Stimmen die folgenden Aussagen mit dem Text über artenreiche Wiesen überein? Antworte zu jeder mit Ja oder Nein und führe die entscheidenden Worte des Textes wörtlich an.
1. Die Wiese an der Großen Laber wurde im Frühjahr angelegt.
2. Die Trollblume war in dem Gebiet nie heimisch.
3. Der Kiebitz wird als wiesenbrütende Vogelart genannt.

**Zu prüfender Text**
%%
Wiesen, wie sie vor 100 Jahren die Landschaft in der Region geprägt haben, bieten Lebensräume für seltene Tier- und Pflanzenarten.

Im Rahmen des Projekts "Landshut blüht" sät der Landschaftspflegeverband solche artenreiche Wiesen wieder an. Eine davon wurde im Frühjahr an der Großen Laber bei Niedereulenbach angelegt. An der Großen Laber wachsen nun wieder seltene Pflanzenarten wie die Trollblume. Sie ist in dem Gebiet eigentlich heimisch, ist aber mehr und mehr verschwunden. Zu viel Dünger und häufiges Mähen haben ihr das Leben schwergemacht. "Viele heimische Arten kommen mit einer intensiven Landbewirtschaftung nicht zurecht", erklärt Helmut Naneder vom Landschaftspflegeverband Landshut. In einer ähnlichen Situation befinden sich die Insekten, die wiesenbrütenden Vogelarten wie der Kiebitz oder der Weißstorch, die im Labertal leben. Artenreiche Wiesen bieten diesen Tieren und Pflanzen wieder bessere Lebensbedingungen und sorgen dafür, dass sie sich hier wieder vermehren.
%%
**Gezeigtes Material**
%%
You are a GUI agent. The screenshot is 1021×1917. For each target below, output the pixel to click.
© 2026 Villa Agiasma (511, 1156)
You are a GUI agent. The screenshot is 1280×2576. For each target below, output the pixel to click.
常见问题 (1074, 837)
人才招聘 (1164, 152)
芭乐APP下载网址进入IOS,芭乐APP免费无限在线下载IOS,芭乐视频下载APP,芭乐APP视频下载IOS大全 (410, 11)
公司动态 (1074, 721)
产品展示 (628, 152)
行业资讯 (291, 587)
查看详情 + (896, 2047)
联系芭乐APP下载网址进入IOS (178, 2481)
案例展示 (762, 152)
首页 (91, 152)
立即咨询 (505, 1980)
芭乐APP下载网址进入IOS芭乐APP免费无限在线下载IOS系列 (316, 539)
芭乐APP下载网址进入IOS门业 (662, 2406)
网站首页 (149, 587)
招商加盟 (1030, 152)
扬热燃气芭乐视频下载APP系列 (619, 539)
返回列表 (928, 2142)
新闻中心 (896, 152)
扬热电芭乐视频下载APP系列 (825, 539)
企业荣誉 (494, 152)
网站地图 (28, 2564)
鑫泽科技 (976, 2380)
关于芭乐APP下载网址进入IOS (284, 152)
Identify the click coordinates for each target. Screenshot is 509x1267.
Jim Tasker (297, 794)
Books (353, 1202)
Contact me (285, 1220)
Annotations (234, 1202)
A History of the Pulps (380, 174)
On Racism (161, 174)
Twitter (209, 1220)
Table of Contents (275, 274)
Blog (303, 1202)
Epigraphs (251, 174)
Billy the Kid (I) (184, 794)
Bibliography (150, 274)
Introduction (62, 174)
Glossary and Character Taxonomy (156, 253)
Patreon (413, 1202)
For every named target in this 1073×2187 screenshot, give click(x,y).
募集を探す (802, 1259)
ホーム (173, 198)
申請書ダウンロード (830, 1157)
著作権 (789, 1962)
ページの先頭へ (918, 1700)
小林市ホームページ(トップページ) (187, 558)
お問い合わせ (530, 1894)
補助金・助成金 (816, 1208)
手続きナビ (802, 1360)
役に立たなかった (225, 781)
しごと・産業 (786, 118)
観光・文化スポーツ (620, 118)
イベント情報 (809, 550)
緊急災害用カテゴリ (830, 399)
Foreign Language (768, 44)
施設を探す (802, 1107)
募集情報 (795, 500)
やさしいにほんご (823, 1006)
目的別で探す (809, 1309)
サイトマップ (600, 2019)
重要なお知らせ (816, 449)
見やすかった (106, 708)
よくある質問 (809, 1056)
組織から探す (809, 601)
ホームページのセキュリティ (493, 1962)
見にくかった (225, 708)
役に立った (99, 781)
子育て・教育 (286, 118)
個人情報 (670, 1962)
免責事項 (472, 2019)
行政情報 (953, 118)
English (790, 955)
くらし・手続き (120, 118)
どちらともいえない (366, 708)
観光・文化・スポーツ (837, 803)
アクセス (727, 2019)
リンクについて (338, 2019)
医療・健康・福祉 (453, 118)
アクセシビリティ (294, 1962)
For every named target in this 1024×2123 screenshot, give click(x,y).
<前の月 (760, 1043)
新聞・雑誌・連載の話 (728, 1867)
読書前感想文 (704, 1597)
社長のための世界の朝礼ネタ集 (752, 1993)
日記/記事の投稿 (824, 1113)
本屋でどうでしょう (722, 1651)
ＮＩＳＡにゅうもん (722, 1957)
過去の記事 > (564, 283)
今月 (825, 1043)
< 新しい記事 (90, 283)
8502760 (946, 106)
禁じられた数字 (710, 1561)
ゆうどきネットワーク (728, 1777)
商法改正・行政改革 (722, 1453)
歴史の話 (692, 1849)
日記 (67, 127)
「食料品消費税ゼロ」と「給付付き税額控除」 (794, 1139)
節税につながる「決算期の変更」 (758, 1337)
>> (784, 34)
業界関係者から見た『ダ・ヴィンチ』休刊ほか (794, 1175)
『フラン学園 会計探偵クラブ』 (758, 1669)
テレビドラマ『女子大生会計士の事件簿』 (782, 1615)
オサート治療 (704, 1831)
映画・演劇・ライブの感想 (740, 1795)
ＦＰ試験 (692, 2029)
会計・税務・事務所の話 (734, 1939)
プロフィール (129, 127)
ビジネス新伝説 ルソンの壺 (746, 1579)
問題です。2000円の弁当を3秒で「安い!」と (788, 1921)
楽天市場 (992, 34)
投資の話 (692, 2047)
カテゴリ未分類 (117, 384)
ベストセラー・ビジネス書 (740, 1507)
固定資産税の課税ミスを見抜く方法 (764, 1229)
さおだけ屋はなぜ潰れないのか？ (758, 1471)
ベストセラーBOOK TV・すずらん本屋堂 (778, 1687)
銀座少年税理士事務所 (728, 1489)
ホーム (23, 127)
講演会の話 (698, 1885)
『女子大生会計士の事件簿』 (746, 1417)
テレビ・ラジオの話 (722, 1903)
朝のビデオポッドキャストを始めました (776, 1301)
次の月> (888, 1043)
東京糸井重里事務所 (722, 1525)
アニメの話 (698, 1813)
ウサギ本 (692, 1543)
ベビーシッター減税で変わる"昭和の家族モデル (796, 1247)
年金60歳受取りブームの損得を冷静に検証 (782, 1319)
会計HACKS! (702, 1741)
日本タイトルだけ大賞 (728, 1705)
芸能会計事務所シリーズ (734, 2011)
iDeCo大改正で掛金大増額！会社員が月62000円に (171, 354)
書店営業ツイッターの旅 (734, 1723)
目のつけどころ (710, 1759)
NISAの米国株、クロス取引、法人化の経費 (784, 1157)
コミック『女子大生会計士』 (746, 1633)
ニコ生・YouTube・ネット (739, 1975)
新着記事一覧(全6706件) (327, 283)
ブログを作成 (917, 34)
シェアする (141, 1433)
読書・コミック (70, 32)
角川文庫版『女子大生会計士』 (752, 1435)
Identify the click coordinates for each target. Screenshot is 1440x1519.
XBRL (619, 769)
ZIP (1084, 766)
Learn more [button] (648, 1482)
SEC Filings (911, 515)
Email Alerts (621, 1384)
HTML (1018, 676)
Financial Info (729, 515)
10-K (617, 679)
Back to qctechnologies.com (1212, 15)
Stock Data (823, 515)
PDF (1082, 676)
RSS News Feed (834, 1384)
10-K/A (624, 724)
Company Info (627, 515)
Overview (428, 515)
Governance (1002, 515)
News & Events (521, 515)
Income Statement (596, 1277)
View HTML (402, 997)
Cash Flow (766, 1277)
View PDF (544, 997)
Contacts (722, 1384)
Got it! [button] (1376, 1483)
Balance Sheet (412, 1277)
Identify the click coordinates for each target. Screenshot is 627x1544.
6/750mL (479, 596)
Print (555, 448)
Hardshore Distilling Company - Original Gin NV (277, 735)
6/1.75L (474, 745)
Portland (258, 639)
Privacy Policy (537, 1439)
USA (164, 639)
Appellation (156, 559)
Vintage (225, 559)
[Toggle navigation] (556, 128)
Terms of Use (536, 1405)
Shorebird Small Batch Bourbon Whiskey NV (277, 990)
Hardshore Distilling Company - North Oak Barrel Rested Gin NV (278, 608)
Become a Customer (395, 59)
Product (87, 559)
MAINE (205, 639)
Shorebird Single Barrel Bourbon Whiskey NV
%%
**Lösung**
1. Ja: „Eine davon wurde im Frühjahr an der Großen Laber bei Niedereulenbach angelegt.“
2. Nein: „Sie ist in dem Gebiet eigentlich heimisch“
3. Ja: „die wiesenbrütenden Vogelarten wie der Kiebitz“